第14話 カヴァリヤ家のこと - 3 -
フェリックスが連れてきてくれたのは、玉座の間を真っ直ぐ進んだ先のバルコニーだった。
眼下には、城の敷地があり先ほど散策した花園もあるし、私の部屋から見える噴水も端に見えた。城の門の先には川があり、橋の先にはカヴァリヤの城下町が扇状に広がっていた。同じような色の屋根が連なり、美しかった。
「美しいだろう、カヴァリヤの街は」
「うん、綺麗」
整っているとか、色合いがとか、そういうこともあるが、街の中の木々や街中を流れる水路が自然と配置されて、遠目ではあるけれど静かな生活感を感じる街並みは安心感に包まれて、美しさを増しているようだった。
「サラ、急な知らせが入った。外すから先に菓子でも食べててくれ」
フェリックスは、そう言ってバルコニーから室内に戻り部屋を出ていった。
バルコニーに用意されたテーブルと、その上にお茶とお菓子が綺麗にセッティングされていた。素朴そうな焼き菓子が美味しそうだった。
「美味しそうだね、クッキー」
「わ! シアラ!?」
シアラは突然背後から現れた。
「ただいま」
シアラはそう言って、クッキーを一つ齧った。
「フェルデナントと城下町に行ってきたんでしょ? どうだった?」
「良い街だったよ。橋を渡ってすぐの区画でバザールみたいにいろんな店が出てた。私も知らない野菜や、カヴァリヤで取れた宝石とか薬草なんかも売ってた」
「楽しそう! いいな、私も行ってみたかった……」
「街は案内できないけど、城内なら案内できるよ。まだ見てないところあるでしょ?」
「見たいみたい! 案内してほしい、シアラ!」
***
「今日のフェリックス様、お美しかった〜 少しアンニュイな感じなの。
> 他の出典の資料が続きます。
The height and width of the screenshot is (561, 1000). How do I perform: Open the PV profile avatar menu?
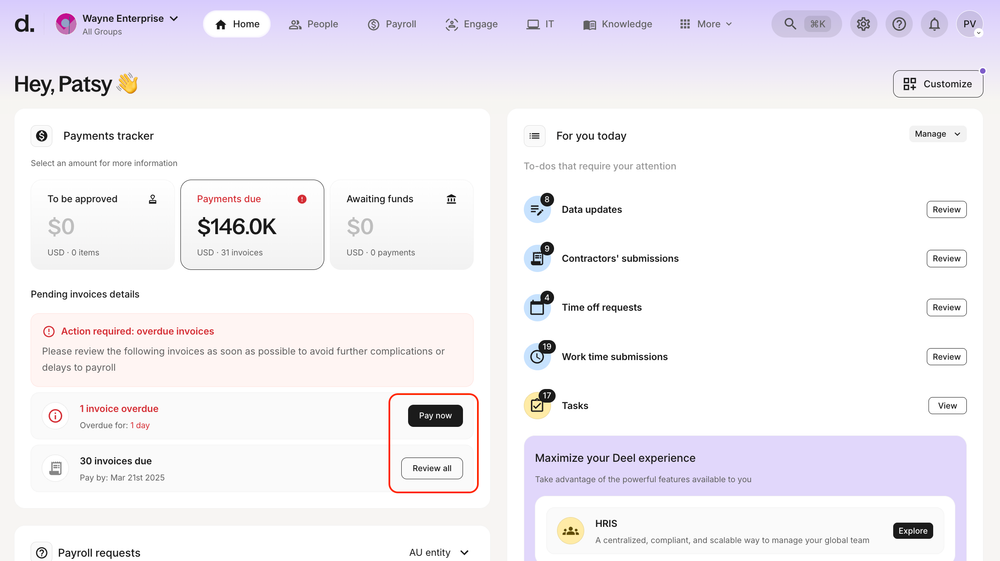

いつもキラキラ〜って笑顔でおはようって言ってくださるのに、今日は微笑むようなおはようだったの。やっぱりね笑顔でいて欲しい、って思うじゃない? 推しには。てか、主だし。でもいろんな顔もみたいって思っちゃう。欲張りかなぁ……あぁでも素敵だったぁ」
シアラが連れてきてくれたのは、城の裏の兵士たちが生活する場所で家とその奥には訓練場のようなものが見えた。
コソコソしていた訳ではないけれど、野菜の下拵えをしている3人の女性たちの背後から話を聞いてしまっている状態だ。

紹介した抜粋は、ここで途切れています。